I cannot understand why different code works as it will be identical.
#include <stdio.h>
void foo() {
printf("Hello\n");
}
void foo1(void fn()) {
(*fn)();
fn();
}
void foo2(void (*fn)()) {
(*fn)();
fn();
}
int main(void) {
foo1(foo);
foo2(foo);
return 0;
}
If they identical then why this does not work?
typedef void F1(), (*F2)();
int main(void) {
F1 f1;
F2 f2;
// error: lvalue required as left operand of assignment
f1 = foo1;
f2 = foo2;
return 0;
}
PS
My interest are not in the typedef
(second example).
I have questions only about the first example.
That is:
You are using the typedef incorrectly. The first F1()
is not a function pointer at all. Your second part does correctly provide a typedef for a function pointer (*F2)()
, but you fail to include a type. Bottom line, but you don't get 2 function pointer typedefs in one line:
typedef void (*F1)();
typedef void (*F2)();
Will create both a typedef for F1
and a typedef for F2
.
As far as the use of the function pointers, the function pointers may be used with, or without, parens and the dereference.
(*fn)();
fn();
Both are equivalent and simply call the function pointed to by fn
.
The lines
typedef void F1();
F1 f1;
do not declare f1
as a pointer.
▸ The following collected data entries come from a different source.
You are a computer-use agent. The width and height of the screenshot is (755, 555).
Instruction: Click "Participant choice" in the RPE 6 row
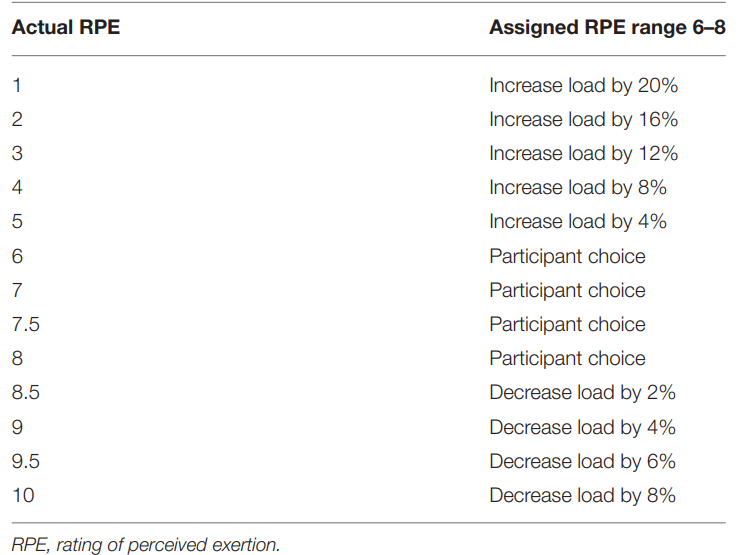(x=567, y=256)
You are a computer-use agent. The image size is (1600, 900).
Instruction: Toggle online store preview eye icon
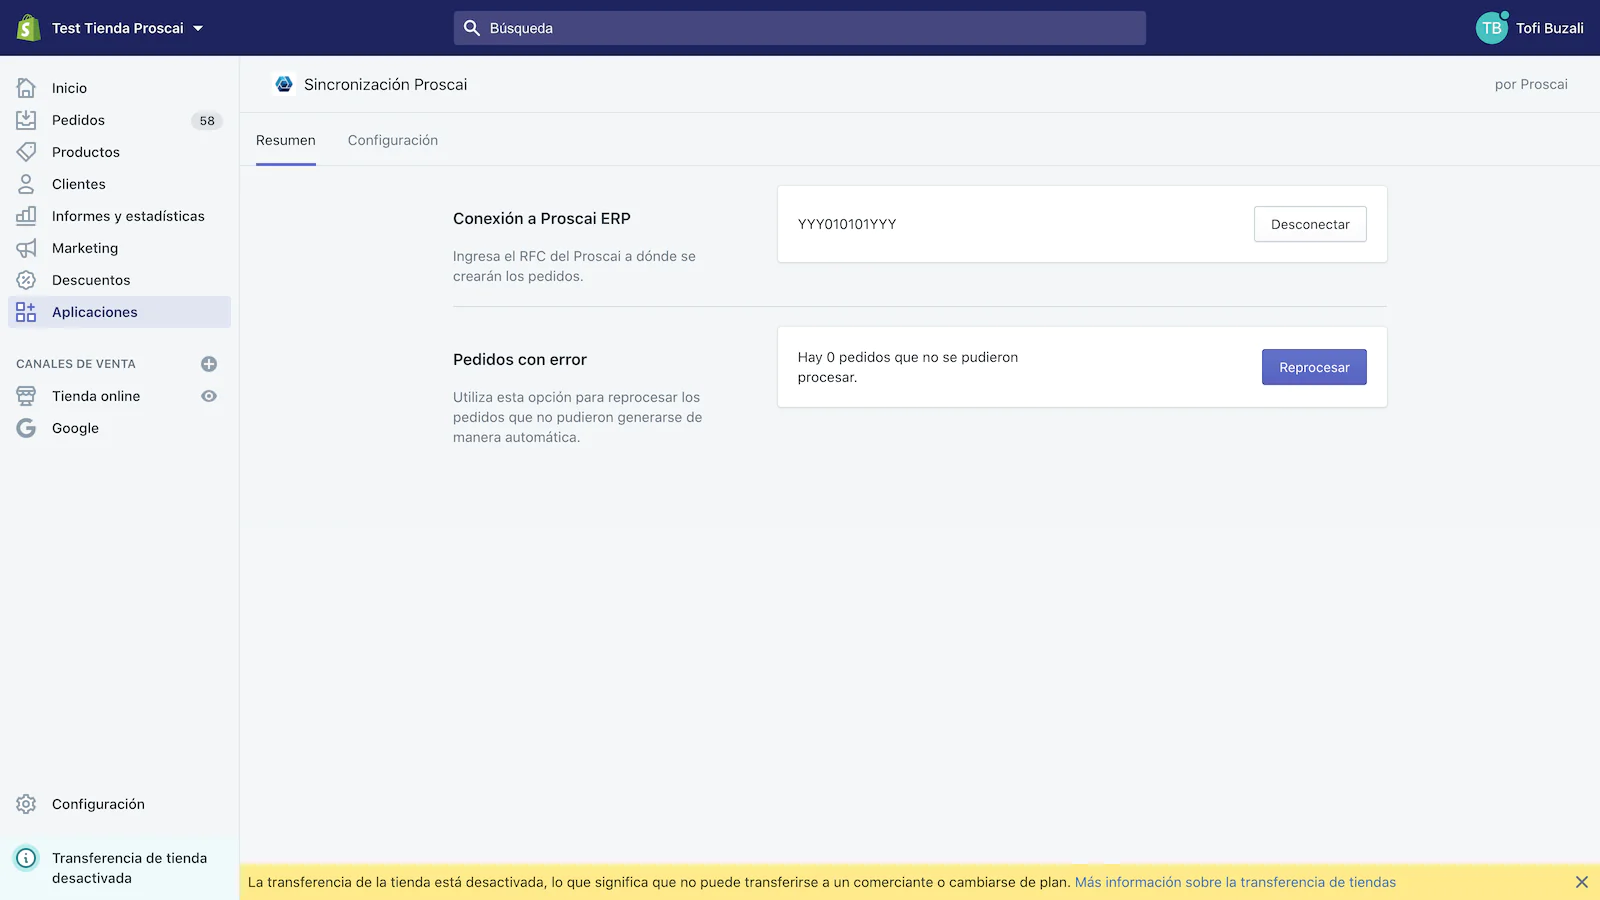209,396
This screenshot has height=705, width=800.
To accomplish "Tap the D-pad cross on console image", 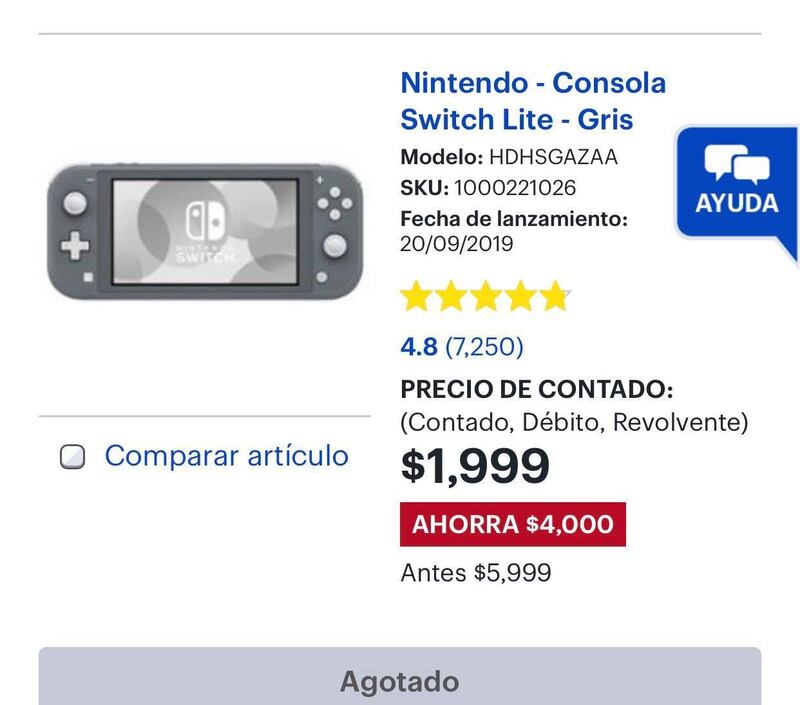I will (x=75, y=245).
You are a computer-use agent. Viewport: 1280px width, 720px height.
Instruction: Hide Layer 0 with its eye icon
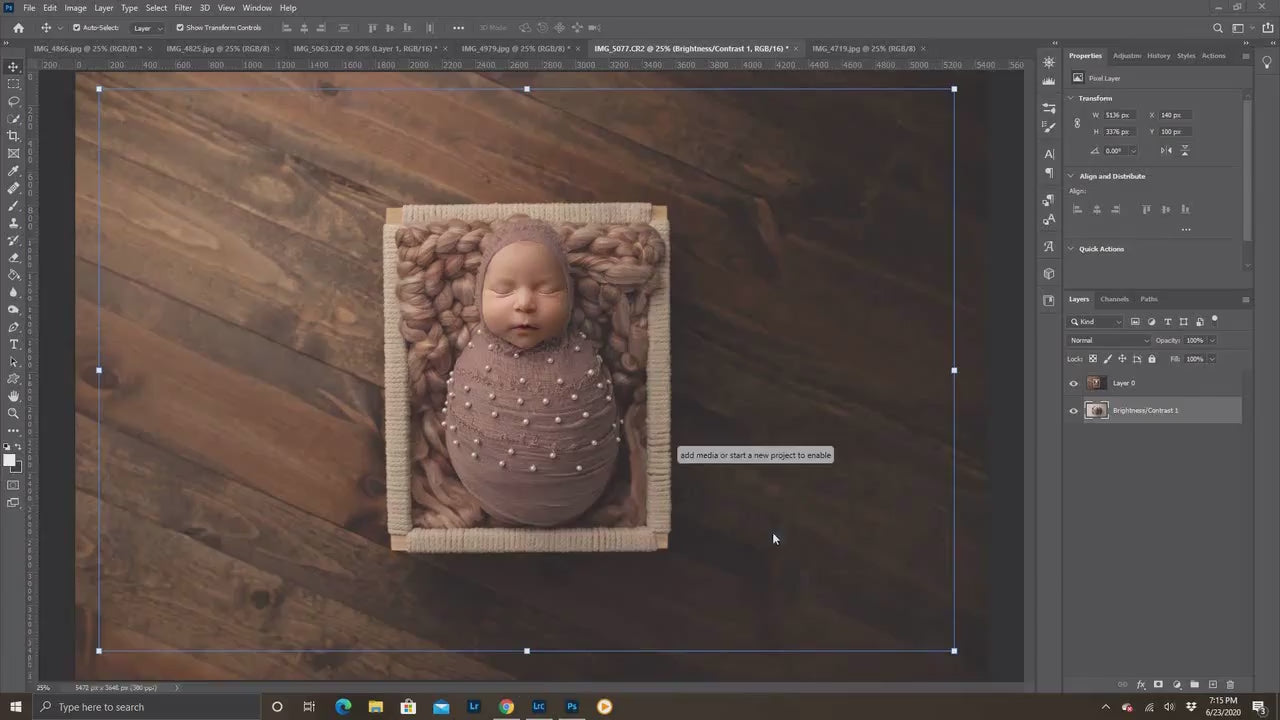1074,383
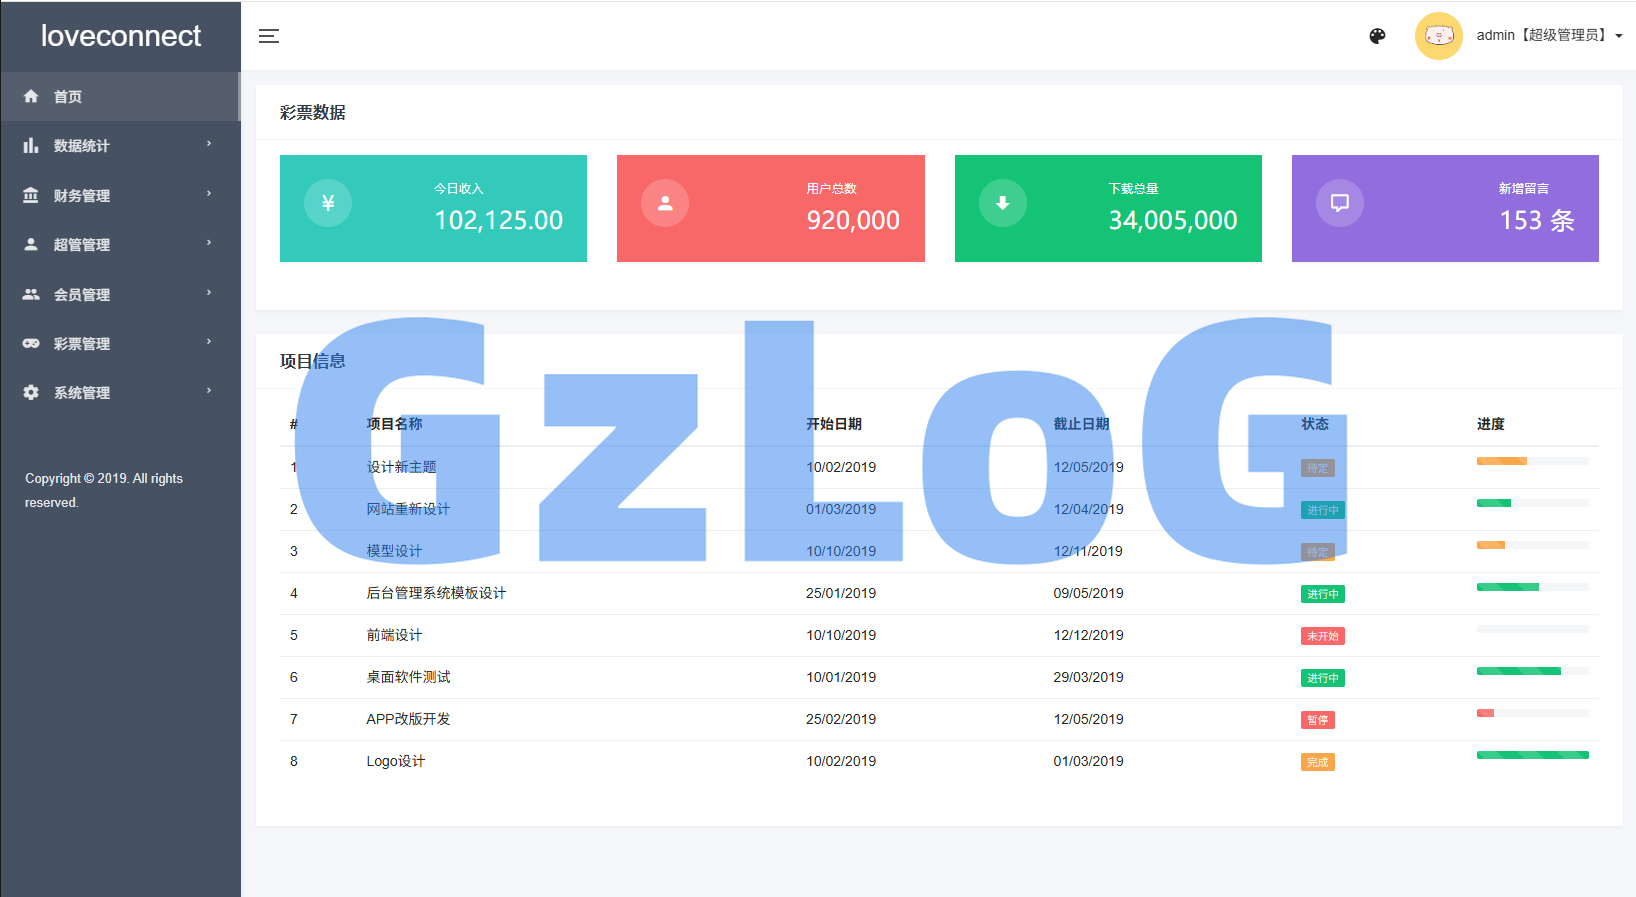Click the bank icon for 财务管理
Screen dimensions: 1636x897
tap(31, 195)
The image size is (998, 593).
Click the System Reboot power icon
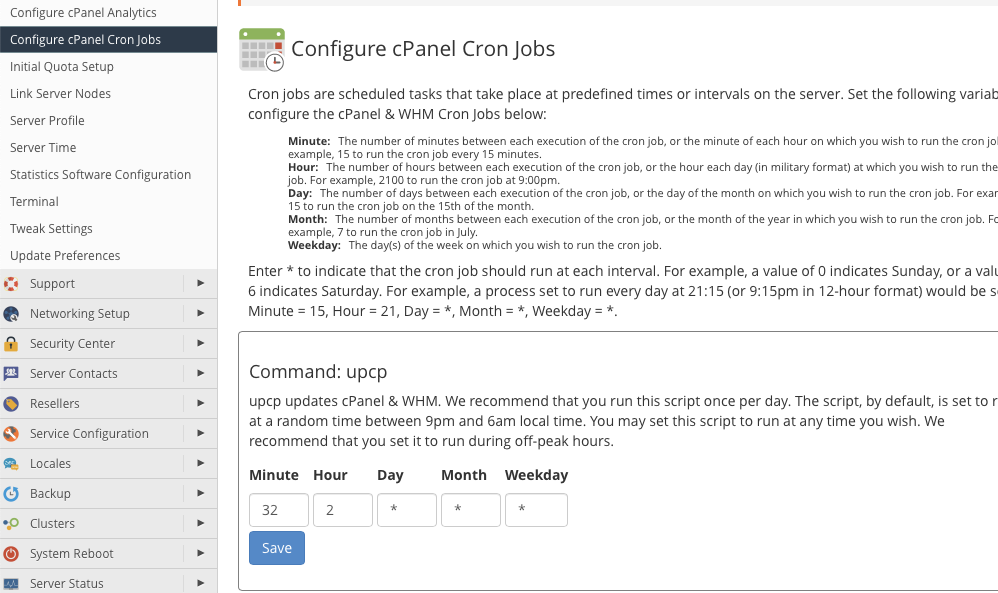click(x=11, y=554)
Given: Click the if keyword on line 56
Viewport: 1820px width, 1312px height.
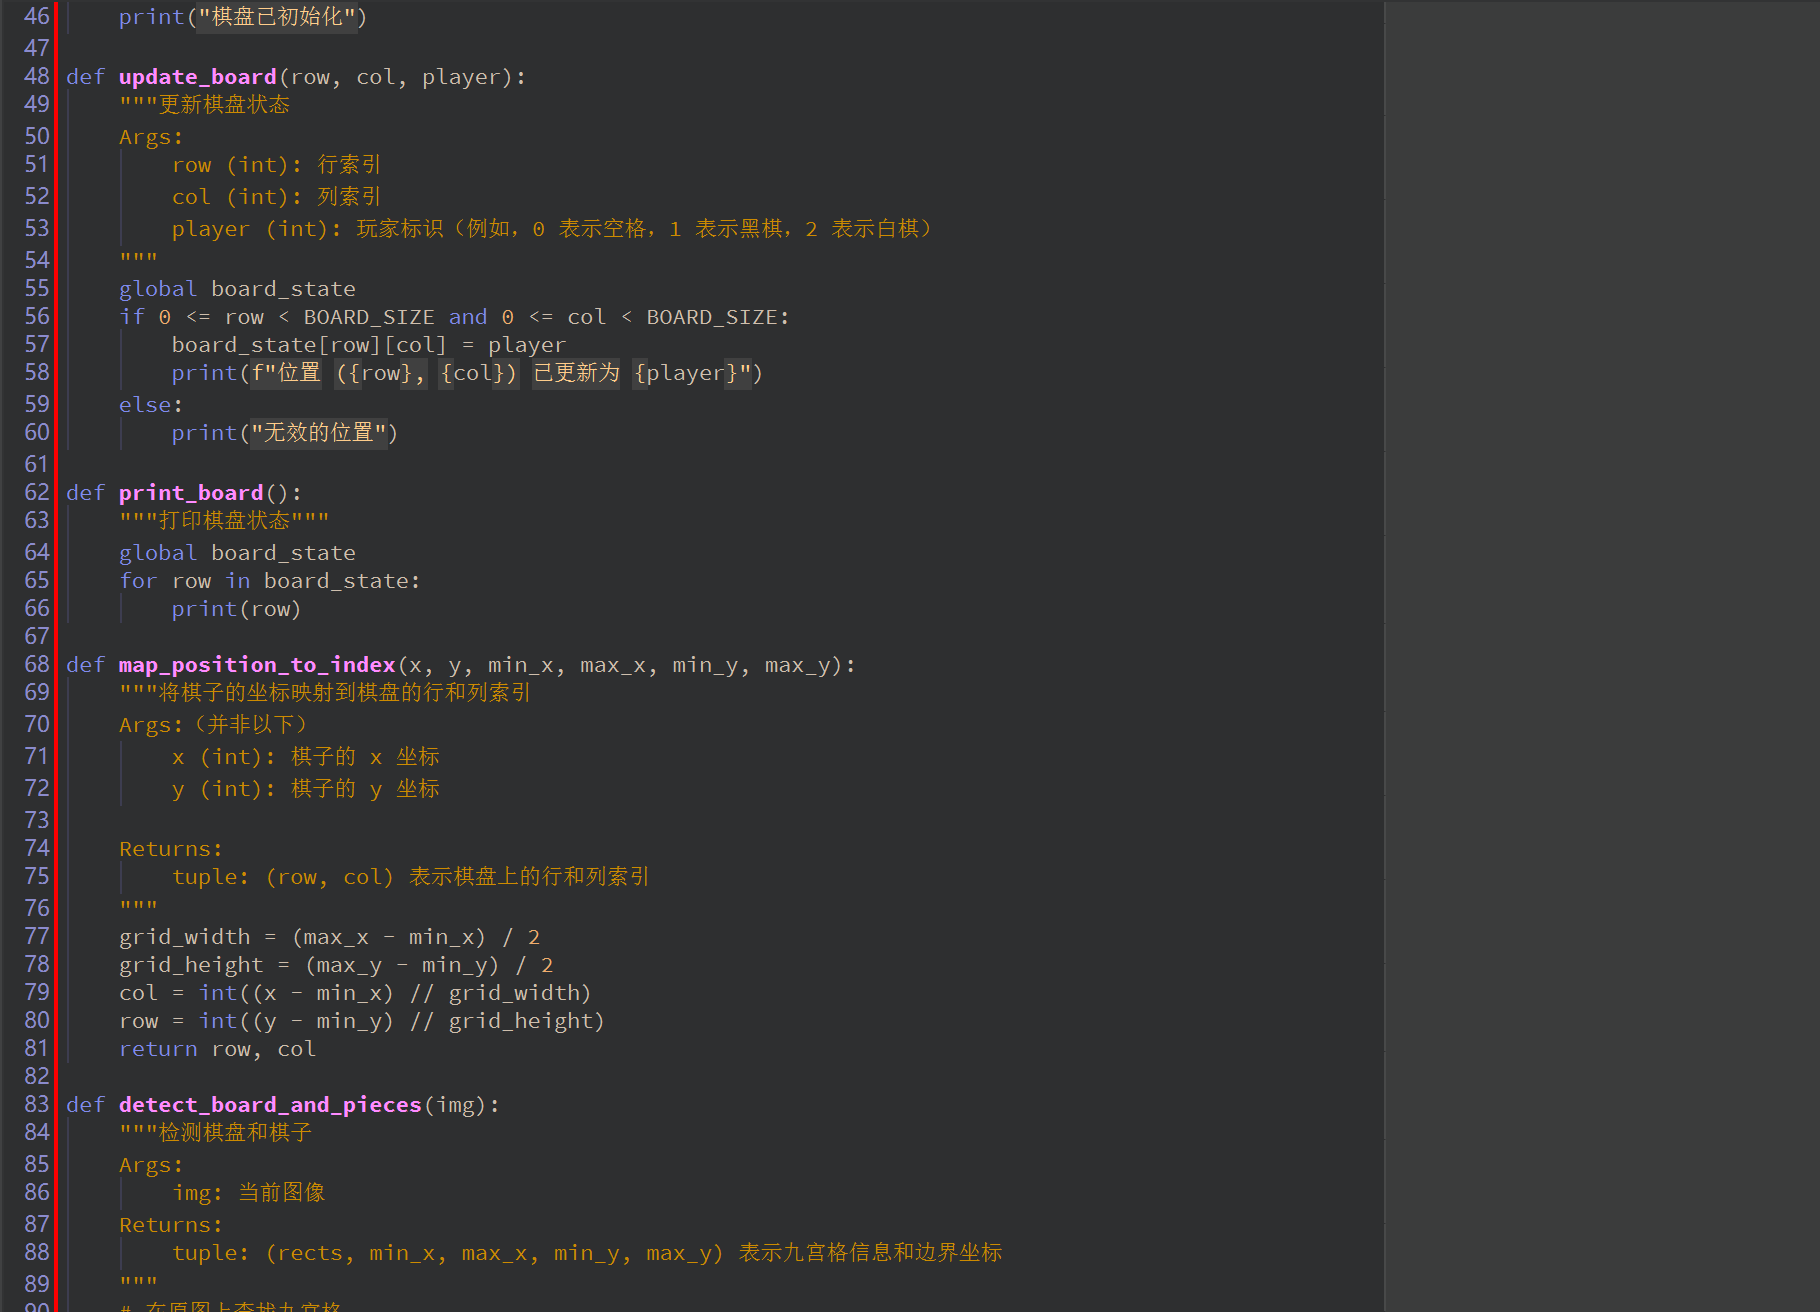Looking at the screenshot, I should click(x=131, y=317).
They declare f1
as a function returning void
. The equivalent declaration is
void f1();
This can be demonstrated by the following code, which will compile without any errors or warnings. Note that if you comment out the line F1 f1;
, then the compiler will complain about "implicit declaration of function f1" and "conflicting types for f1" because you have a forward reference without a declaration.
typedef void F1();
int main(void)
{
F1 f1;
f1();
return 0;
}
void f1()
{
printf( "hello\n" );
}
On the other hand, the following code will also compile without warning or error, but in this case the compiler treats f1
like a pointer to a function.
typedef void F1();
void foo() {
printf( "hello\n" );
}
void foo1(F1 f1) {
f1();
}
int main(void) {
foo1( foo );
return 0;
}
Why the difference? Because §6.7.6.3 Function declarators, paragraph 8 reads
A declaration of a parameter as "function returning type" shall be adjusted to "pointer to function returning type", as in 6.3.2.1.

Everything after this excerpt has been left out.